::: TEXTO DO EXERCÍCIO

Vários aspectos literários - além da divertida e inteligente trama - chama-nos atenção durante a leitura. O que mais me capturou no livro, todavia, é a mudança narrativa brusca entre capítulos, como se tivesse vários autores. Aliás, dentro do romance há outro romance (como já dito acima): o livro escrito pelo personagem apenas chamado de "Mestre", sobre a vida de Pôncio Pilatos, o Procurador romano na Judéia que condenou Yeshua Ha-Notzri (Jesus de Nazaré) à morte por crucifixação. Entremeando a trama, conhecemos pedaços dessa obra aparentemente destruída no fogo. Sobre o "mestre" que dá título a obra, precisamos ressaltar que essa alcunha lhe é dada por sua amante - Margarida, mulher melancólica que cai nas graças de Satanás, sendo-lhe concedido viver em paz, na tranquilidade eterna, juntamente com seu amado. É curioso que, conquanto aparentemente ávido em plantar a discórdia, o caos e a loucura, é justamente Satã (chamado, na obra, de Woland - variante alemã para "Diabo") quem recompensa o calejado casal, praticando o que mais se aproxima de Justiça. Creio que, daí, se faz pertinente a citação acima, retirada do Fausto de Goethe, em epígrafe ao livro de Bulgákov.

Ainda sobre as mudanças narrativas, destaco momento onde, após uma densa passagem, o autor nos diz, aos final do Capítulo: "O que mais de estranho aconteceu em Moscou essa noite nós não sabemos e, é claro, não vamos ficar procurando saber. Até porque já chegou a hora de passar para a segunda parte desta narrativa verdadeira. Venha comigo, leitor!" (p. 246). Com esse artifício,  Mikhail Bulgákov deixa a "seriedade" de sua prosa de lado e nos faz uma chamada folhetinesca.

Ao final da obra, uma união entre a ficção que acompanhamos e a outra ficção (criada pelo Mestre) se realiza. Woland parece agir como um mensageiro de Yeshua Ha-Notzri e adverte o Mestre sobre a leitura de sua obra pelas pessoas ali retratadas. Além disso, ainda informa que a obra não está concluída. Para isso, ele precisa encontrar-se com o próprio Procurador romano e dar-lhe um destino (em um daqueles pontos fantásticos presentes na obra, já na página 433):
Leram seu romance (...) e disseram que, infelizmente, não foi finalizado. Pois bem, gostaria de mostrar para o senhor o seu herói. Há aproximadamente dois mil anos ele está neste local e dorme, mas, quando chega a lua cheia, como está vendo, fica atormentado pela insônia. A lua atormenta não somente a ele, mas também seu fiel vigia, o cachorro. Caso seja verdade que a covardia é pior defeito, então penso que o cachorro não é culpado. A única coisa da qual tinha medo o corajoso cão era da tempestade. Mas aquele que ama tem que dividir o sofrimento com o amado.

::::::

CONJUNTO DE TAREFAS -
a - Extraia do texto sobre o romance de Bulgákov o trecho que vai de "Ainda sobre as" até "uma chamada folhetinesca.".
b - Continue o texto sobre o romance de Bulgákov a partir de sua última frase.

::: EXTRATO DE DADOS

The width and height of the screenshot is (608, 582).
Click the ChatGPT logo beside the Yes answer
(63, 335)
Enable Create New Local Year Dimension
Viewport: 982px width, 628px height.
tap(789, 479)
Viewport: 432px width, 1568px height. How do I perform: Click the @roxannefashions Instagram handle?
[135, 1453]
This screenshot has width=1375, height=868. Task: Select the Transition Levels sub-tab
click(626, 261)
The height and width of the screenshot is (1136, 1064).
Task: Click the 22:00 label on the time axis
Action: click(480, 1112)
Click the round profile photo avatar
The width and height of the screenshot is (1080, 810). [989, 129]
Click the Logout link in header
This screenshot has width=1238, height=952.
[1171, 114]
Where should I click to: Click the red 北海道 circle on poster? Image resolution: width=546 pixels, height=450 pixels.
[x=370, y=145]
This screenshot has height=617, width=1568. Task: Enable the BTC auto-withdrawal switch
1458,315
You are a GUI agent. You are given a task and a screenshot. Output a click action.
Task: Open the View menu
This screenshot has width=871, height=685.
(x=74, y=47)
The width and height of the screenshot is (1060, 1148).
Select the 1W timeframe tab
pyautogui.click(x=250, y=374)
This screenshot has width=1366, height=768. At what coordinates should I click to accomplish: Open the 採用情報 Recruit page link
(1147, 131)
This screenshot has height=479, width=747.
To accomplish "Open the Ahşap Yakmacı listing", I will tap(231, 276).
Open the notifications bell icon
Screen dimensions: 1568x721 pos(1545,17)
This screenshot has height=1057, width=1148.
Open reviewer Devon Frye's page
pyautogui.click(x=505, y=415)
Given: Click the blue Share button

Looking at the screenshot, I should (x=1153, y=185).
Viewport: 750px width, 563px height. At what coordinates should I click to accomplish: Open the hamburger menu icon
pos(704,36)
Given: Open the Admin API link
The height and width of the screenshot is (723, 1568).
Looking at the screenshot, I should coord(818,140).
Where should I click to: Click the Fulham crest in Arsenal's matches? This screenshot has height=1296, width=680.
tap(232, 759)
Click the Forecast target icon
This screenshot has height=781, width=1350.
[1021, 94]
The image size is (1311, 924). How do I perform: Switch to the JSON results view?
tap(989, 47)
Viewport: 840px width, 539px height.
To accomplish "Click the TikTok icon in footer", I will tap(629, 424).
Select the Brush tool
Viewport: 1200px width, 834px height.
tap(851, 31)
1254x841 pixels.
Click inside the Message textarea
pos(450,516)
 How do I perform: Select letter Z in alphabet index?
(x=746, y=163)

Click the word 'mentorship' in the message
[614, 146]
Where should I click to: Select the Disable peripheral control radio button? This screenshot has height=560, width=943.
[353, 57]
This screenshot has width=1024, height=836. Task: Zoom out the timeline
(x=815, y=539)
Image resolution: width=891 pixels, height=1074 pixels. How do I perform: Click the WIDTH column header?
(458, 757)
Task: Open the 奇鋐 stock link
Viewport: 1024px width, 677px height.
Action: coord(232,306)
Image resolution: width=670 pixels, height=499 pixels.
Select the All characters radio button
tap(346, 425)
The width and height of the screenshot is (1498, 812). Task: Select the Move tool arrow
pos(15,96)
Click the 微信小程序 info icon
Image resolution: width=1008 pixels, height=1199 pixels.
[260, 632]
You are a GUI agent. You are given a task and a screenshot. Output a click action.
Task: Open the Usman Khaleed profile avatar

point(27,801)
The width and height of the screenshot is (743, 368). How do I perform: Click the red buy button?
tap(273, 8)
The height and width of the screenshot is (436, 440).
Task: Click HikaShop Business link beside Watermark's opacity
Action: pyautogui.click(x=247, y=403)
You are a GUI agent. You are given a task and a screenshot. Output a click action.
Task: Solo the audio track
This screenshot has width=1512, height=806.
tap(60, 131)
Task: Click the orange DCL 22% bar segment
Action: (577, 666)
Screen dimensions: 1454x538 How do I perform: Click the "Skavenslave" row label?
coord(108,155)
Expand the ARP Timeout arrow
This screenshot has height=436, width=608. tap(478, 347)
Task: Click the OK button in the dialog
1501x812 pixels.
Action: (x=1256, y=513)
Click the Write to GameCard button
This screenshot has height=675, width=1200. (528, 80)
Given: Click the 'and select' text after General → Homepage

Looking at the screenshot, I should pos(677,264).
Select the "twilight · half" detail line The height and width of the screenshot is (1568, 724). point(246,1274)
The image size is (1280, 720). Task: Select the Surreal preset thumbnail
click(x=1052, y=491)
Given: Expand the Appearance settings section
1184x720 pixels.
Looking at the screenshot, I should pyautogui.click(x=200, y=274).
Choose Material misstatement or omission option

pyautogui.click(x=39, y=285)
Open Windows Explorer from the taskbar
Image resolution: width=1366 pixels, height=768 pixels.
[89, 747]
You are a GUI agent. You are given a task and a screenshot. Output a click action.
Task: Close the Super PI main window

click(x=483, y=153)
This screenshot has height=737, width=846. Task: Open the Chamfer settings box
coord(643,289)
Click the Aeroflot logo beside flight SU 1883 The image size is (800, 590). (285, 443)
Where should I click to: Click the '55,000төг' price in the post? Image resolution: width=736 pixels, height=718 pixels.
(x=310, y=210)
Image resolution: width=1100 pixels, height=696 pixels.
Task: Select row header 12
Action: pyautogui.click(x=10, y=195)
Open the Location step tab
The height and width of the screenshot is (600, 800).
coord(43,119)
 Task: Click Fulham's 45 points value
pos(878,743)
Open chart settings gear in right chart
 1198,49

::::::

RESPOSTAS ÀS TAREFAS -
a -
Ainda sobre as mudanças narrativas, destaco momento onde, após uma densa passagem, o autor nos diz, aos final do Capítulo: "O que mais de estranho aconteceu em Moscou essa noite nós não sabemos e, é claro, não vamos ficar procurando saber. Até porque já chegou a hora de passar para a segunda parte desta narrativa verdadeira. Venha comigo, leitor!" (p. 246). Com esse artifício,  Mikhail Bulgákov deixa a "seriedade" de sua prosa de lado e nos faz uma chamada folhetinesca.

b -
Após o trecho acima, acontece a abertura de um caminho lunar, com o auxílio do Mestre, onde Pilatos poderá, com seu cão sempre amigo, encontrar a paz. E a citação da frase sobre covardia bem como o sofrimento junto ao amado remete a colocações emblemáticas em toda a trama, pois foi o Cônsul penalizado por sua covardia ante o povo de Caifás, condenando à morte um inocente. Assim, também é covarde a população moscovita que sofreu nas mãos do séquito de Satanás. Quanto à solidariedade no sofrimento, foi o que aconteceu ao casal da obra: o Mestre e Margarida, que amargaram dias infelizes inexoráveis até, com a ajuda de Satã, encontrarem a paz num local sem tempo, fora de qualquer espaço.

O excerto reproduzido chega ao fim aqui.